Nigeria's naira has lost more than a fifth of its value since the end of November when the government decided to allow the currency to depreciate rather than drain its foreign- exchange reserves as the price of oil, the country's main export, plummeted. The Nigeria Stock Exchange's All Share Index closed at 24,000.09 on Jan. 23, a decrease of 64 percent from its record 66,371.20 reached on March 5, 2008.

There is a 60 percent probability that the key index will close the year at 30,000, bringing its decline in 2009 to 8 percent in dollar terms, according to the note. The measure may drop to 18,000 in the six months through June, the lowest since October 2003.

Under this scenario, Renaissance, based in Moscow and with offices in the Middle East and sub-Saharan Africa as well as the former Soviet Union, expects a “solid recovery” in the second half of the year.

When adjusted for currency fluctuations against the dollar, Nigeria's All Share Index is down 29 percent so far this year, according to Bloomberg data.

'Bear Scenario'
A “bear scenario” that assumes a major global recession lasting until the end of this year may push the benchmark down to 17,500 amid lower demand for commodity prices.

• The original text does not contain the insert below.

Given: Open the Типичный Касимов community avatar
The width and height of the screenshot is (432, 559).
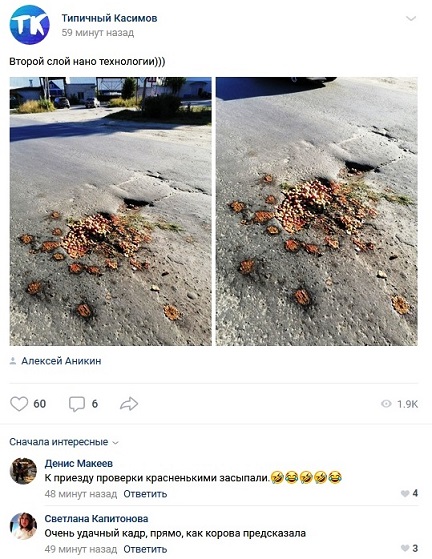Looking at the screenshot, I should point(30,25).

Renaissance sees a 30 percent chance of this scenario developing, leading to a 44 percent loss in dollars.

The brokerage assigns a 10 percent probability of the index rebounding to 37,000, for a 14 percent gain in dollar terms, if the global economy improves and commodity prices stabilize.

Renaissance, started by 48-year-old billionaire Stephen Jennings, has invested in banks and other companies in sub- Saharan Africa including Ghana's Ecobank Ghana, CAL Bank Ltd. and New World Investments Ltd., in which it purchased a 49 percent interest in May.

The benchmark stock index of the west African oil-dependent country has 213 listed equities and a market value of about 7 trillion naira (about $47 billion), according to the exchange website. In 2008, the gauge declined for the first time in nine years, tumbling 46 percent.